I have a 13' Gheenoe with a 2006 4 Stroke 9.9 Mercury. I have the stock prop, but I was expecting the boat to run faster than 15MPH. Would a new Prop help this? Is it worth the investment? 

This is the one I was looking at would it help at all?
http://www.mercurypartsexpress.com/us/blkmax-9-5x11-rh-p398.html

Thanks in advanced.


----------



## Brett (Jul 16, 2008)

I'm running a merc 4 stroke 9.9, the stock 9x9 prop
produced a top speed of 21.5 mph. Something's not right.
I just tested a 9x10 cupped aluminum from Turning Point,
that gave me an additional 1/2 mph top speed
and allowed me to mount the engine an inch and a half higher.


----------



## pudding08 (Sep 5, 2010)

My stoke Prop is not a 9x9, it says 6.5P on it? Which one should I buy, I think that may be the problem.


----------



## Brett (Jul 16, 2008)

Try a 9x9 aluminum for your setup.
About the most inexpensive and efficient prop for most small hulls.
Forum member Noettica just tested one on his 13
and was satisfied with the results.


----------



## pudding08 (Sep 5, 2010)

> Try a 9x9 aluminum for your setup.
> About the most inexpensive and efficient prop for most small hulls.
> Forum member Noettica just tested one on his 13
> and was satisfied with the results.


Thanks, I am going to order that this week and I will post the results! I see you are in PC maybe I will see you on the water one day!

Thanks again!

Lou


----------



## Brett (Jul 16, 2008)

No problem Lou, if you're in Palm Coast
I can let you test a 9x9 stock if you like.
Meet you at Herschel Park one afternoon/evening this week.
I'm down there testing regularly.


----------



## pudding08 (Sep 5, 2010)

> No problem Lou, if you're in Palm Coast
> I can let you test a 9x9 stock if you like.
> Meet you at Herschel Park one afternoon/evening this week.
> I'm down there testing regularly.


Sent you a PM.


----------



## noeettica (Sep 23, 2007)

There are some variations in Mercury's here are a couple of Links to follow 

13 Footers seem to have a speed Block 

When you get porpoising you need to work on weight distribution or add a stingray Jr. 

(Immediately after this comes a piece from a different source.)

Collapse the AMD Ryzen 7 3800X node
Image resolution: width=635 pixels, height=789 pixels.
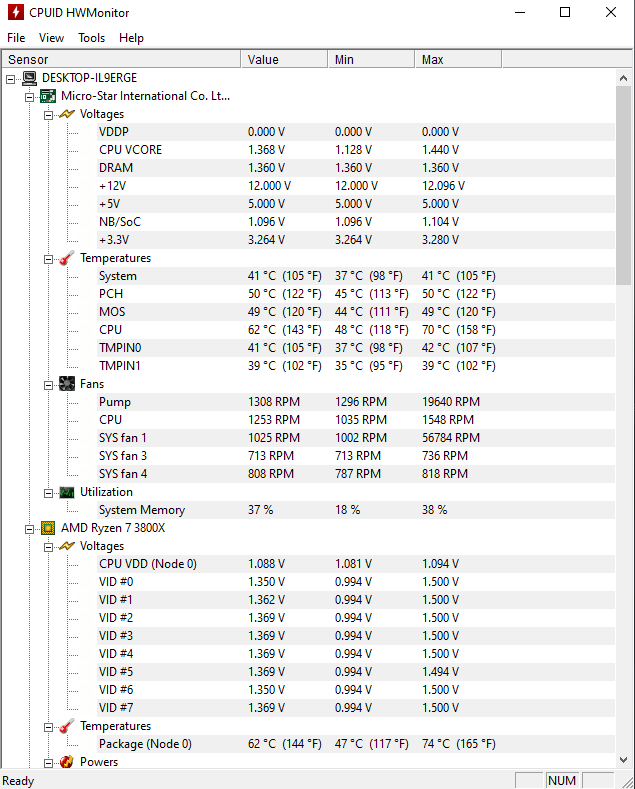tap(29, 529)
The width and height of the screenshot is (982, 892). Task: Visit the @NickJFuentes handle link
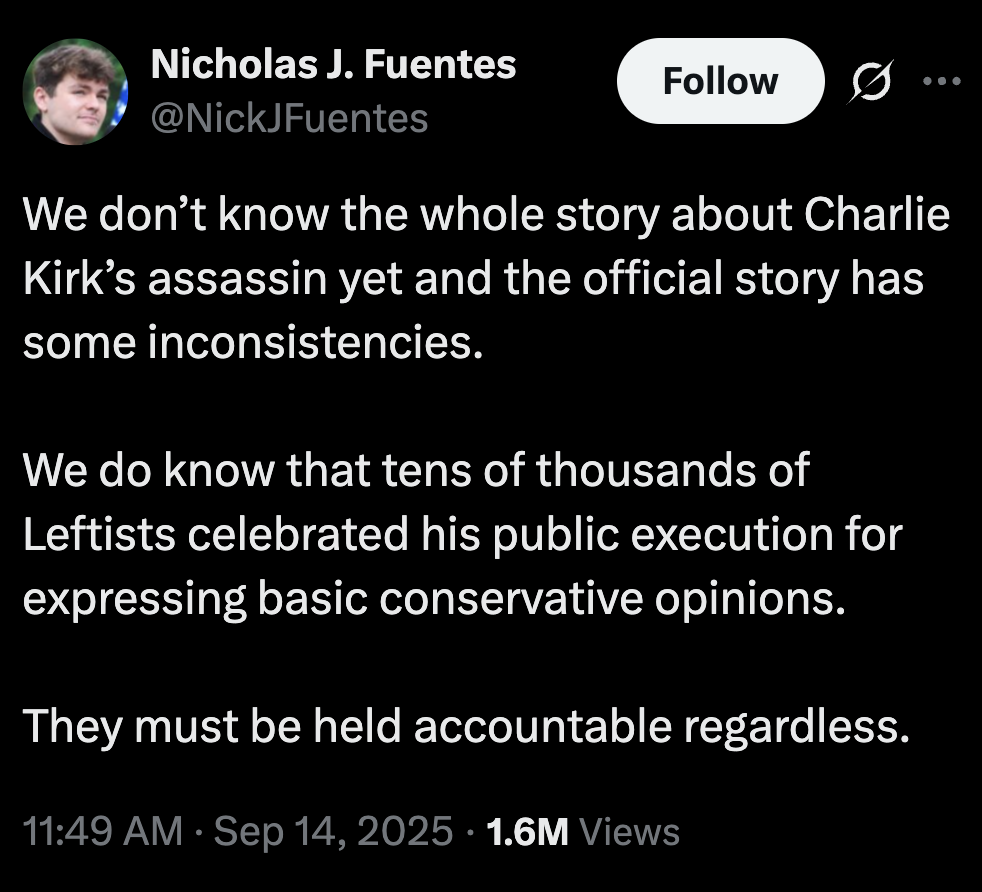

The Turning point is not bad but I lost some Speed over the Stock 10 Pitch ...

You need to Know the number of splines 

If you have an 8 Spline I have a TON of props ... 

If you have an 8 spline I can loan you a used 10 Pitch for Shipping ... Let me know ...



http://www.boats.net/propellers/Mercury/9.9/props.html

http://www.boats.net/parts/detail/props/M-828156A12.html


----------



## pudding08 (Sep 5, 2010)

I took the prop off today and it is a 12 Spline and I did a little more research and most likely going to get the 8.9 X 9.5
http://www.mercurypartsexpress.com/us/blkmax-8-9x9-5-rh-p389.html

Thanks again for all your help!


----------